* Work instruction
The entries below need to be written out exactly, with no pictures included.

* Supplied records

:::::

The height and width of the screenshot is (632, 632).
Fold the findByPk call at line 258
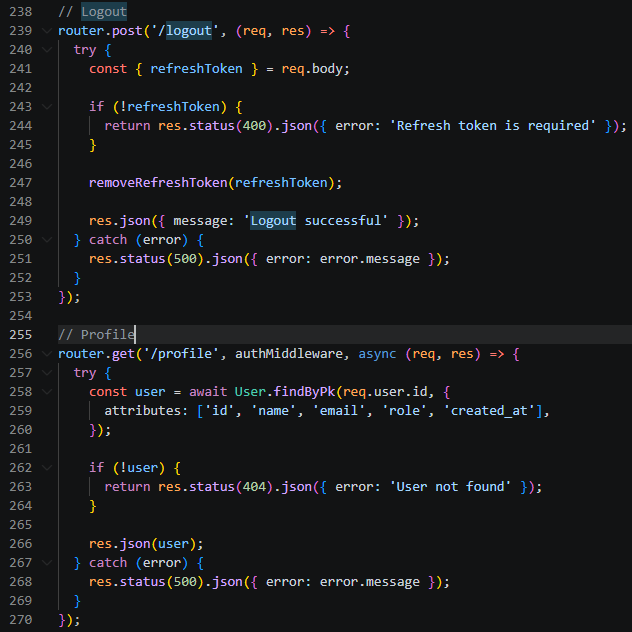47,392
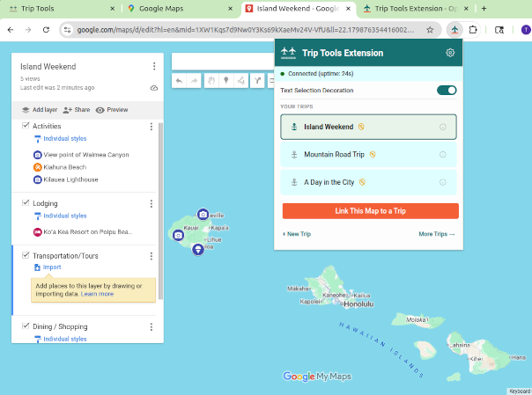The image size is (532, 395).
Task: Click Link This Map to a Trip
Action: (370, 211)
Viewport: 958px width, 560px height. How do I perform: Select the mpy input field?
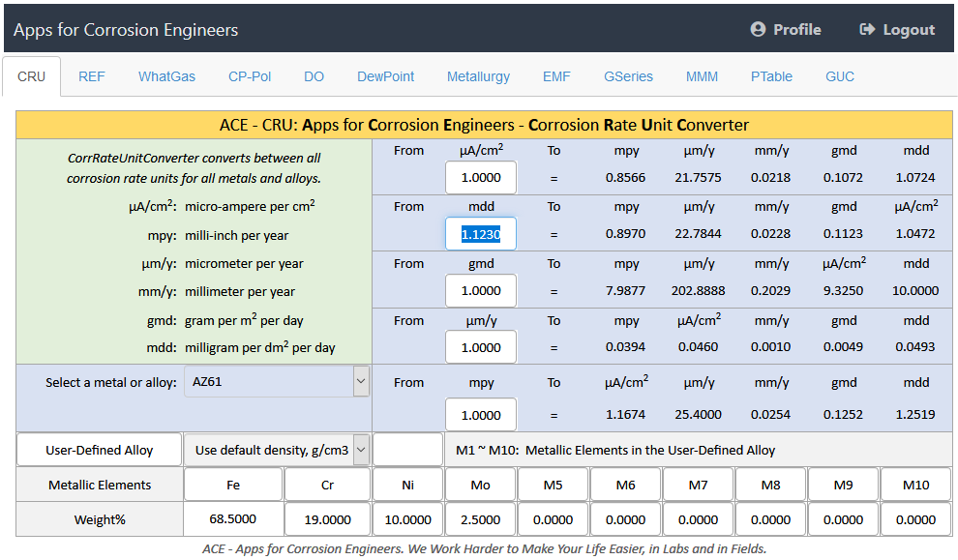(x=481, y=414)
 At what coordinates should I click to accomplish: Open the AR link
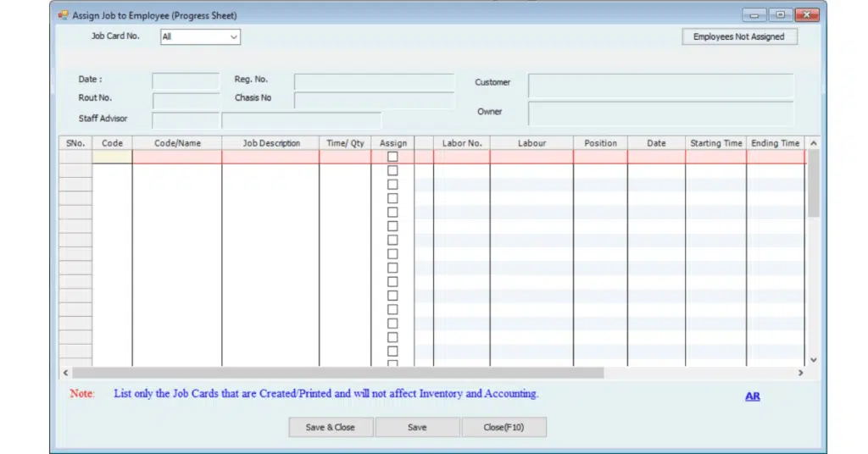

:::::

* Exercise response
The height and width of the screenshot is (632, 632).
Fold the findByPk call at line 258
47,392
The image size is (532, 395).
Task: Click Link This Map to a Trip
Action: (370, 211)
Viewport: 958px width, 560px height. How do I perform: Select the mpy input field?
(x=481, y=414)
 At what coordinates should I click to accomplish: Open the AR link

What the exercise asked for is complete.